Afin de présenter au public les nouvelles responsabilités de la jeune femme, KGC a fait les choses en grand. La grande première a eu lieu à l'occasion d'un match amical à Jakarta, opposant les Red Sparks à l'équipe nationale d'Indonésie (le pays natal de la joueuse), match qui a inspiré au Korea Times les mots justes pour nous faire partager l'ambiance festive du moment… vraisemblablement en recopiant le communiqué de presse qui lui a précédemment été envoyé. Le style ne trompe pas :
"À la Indonesia Arena, où s'est déroulée la rencontre samedi dernier, l'entreprise y est allée à fond pour promouvoir ses produits auprès des 16 000 fans de volley-ball qui avaient rempli le stade. De longues files d'attente se sont formées devant le stand de KGC, à l'extérieur de la salle, où étaient distribués gratuitement des flacons aux extraits de ginseng rouge et des échantillons d'autres compléments de santé.
KGC n'a pas ménagé non plus la publicité dans sa boutique du centre commercial luxueux de Jakarta, le Lotte Shopping Avenue. Pendant 5 jours, depuis le mercredi précédent, elle a offert à la clientèle des coffrets d'échantillons et proposé des réductions sur l'ensemble de la gamme. À partir d'une certaine quantité d'achats, on pouvait même repartir avec du merchandising aux couleurs de Megawati, comme son maillot ou une poupée."

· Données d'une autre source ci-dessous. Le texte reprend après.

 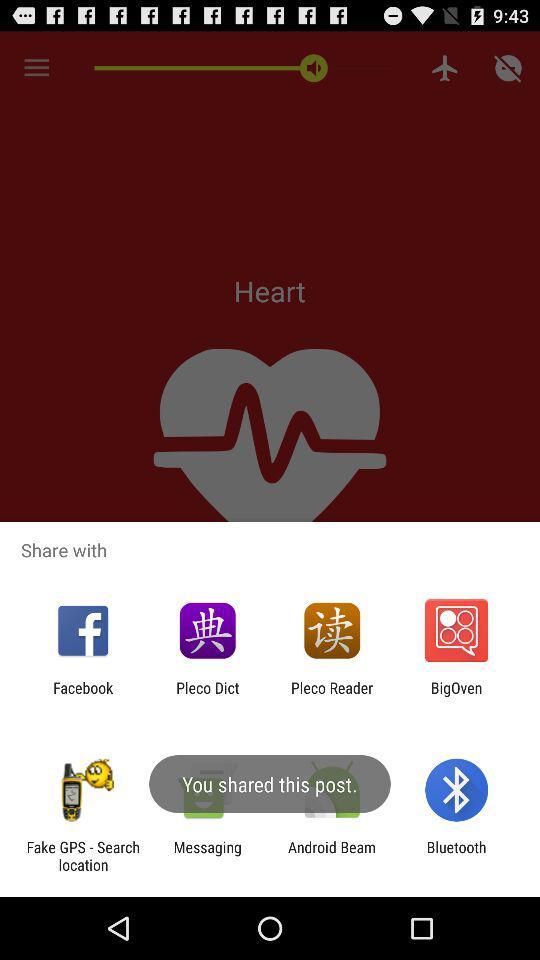 I want to click on pleco dict item, so click(x=206, y=696).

Il ne fallait rien négliger, vu que l'on compte plus de 275 millions d'habitants dans le pays musulman, dont un grand nombre ne consomme pas (encore) de ginseng. "Megawati est une force immense pour la promotion de KGC en Indonésie", s'est réjoui un représentant de la marque, manifestement entre deux sanglots de joie et avec une syntaxe douteuse : "Tout comme elle tire vers le haut la ligue de volley-ball dans son ensemble, on peut espérer que la KGC popularisera le ginseng rouge coréen auprès des marchés mondiaux des compléments alimentaires".

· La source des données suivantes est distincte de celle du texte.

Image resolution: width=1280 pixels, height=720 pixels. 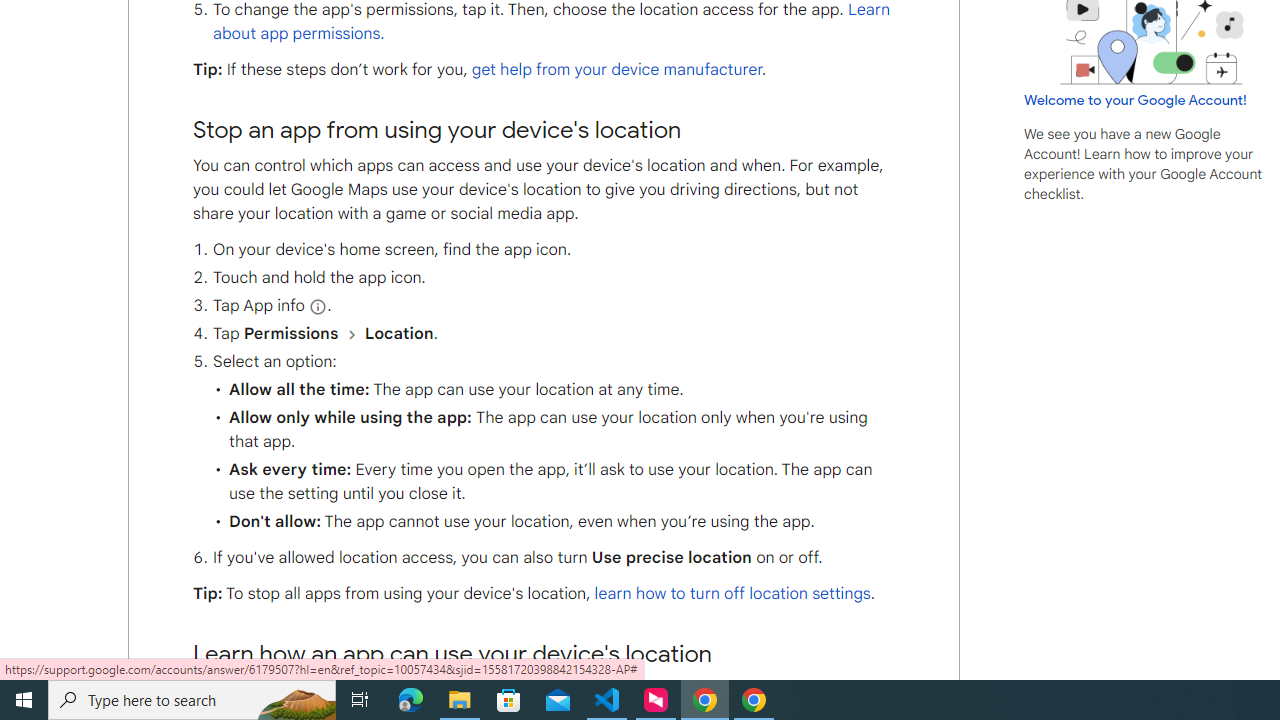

Ce n'est pas qu'un fantasme. Megawati est une vraie star et par conséquent une authentique force de frappe publicitaire : en un an, le compte Instagram de KGC est passé de 20 000 à plus de 280 000 followers. Sa chaîne YouTube a dépassé les 230 000 abonnements, une première dans l'histoire du volley-ball coréen. Et "86 % des followers du club sur les médias sociaux sont indonésiens", précise le Korea Times.

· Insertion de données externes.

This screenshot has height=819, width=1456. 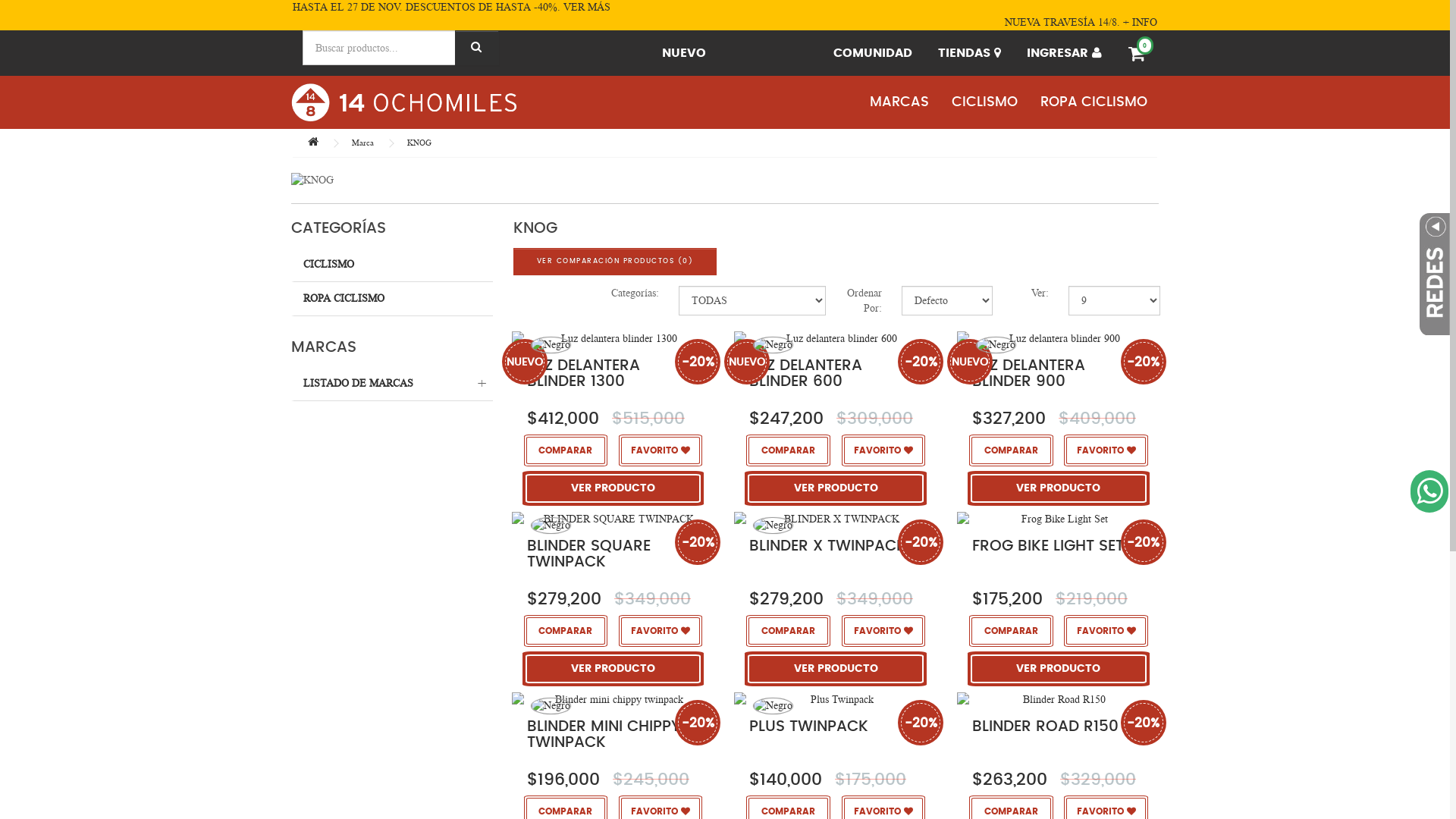 I want to click on 'Blinder Road R150', so click(x=1057, y=698).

Le ginseng est censé n'avoir pas son pareil pour donner la patate. Je gage pourtant que les courbes de croissance d'un bon chiffre d'affaires peuvent facilement faire autant d'effet.
The Korea Times Chronique parue dans l’édition du 27 avril 2024.
Aujourd’hui, hélas, les beaux jours du ginseng rouge sont passés : Megawati vient de signer pour un club turc qui l’accueillera dès la saisons 2025-2026 (le Manisa Büyükşehir Belediyespor Kulübü, puisque vous voulez tout savoir). Une annonce rendue publique quelques jours à peine après son mariage avec Dio Novandra, champion natation palmée et “amour de sa vie”, selon l’Independent Observer.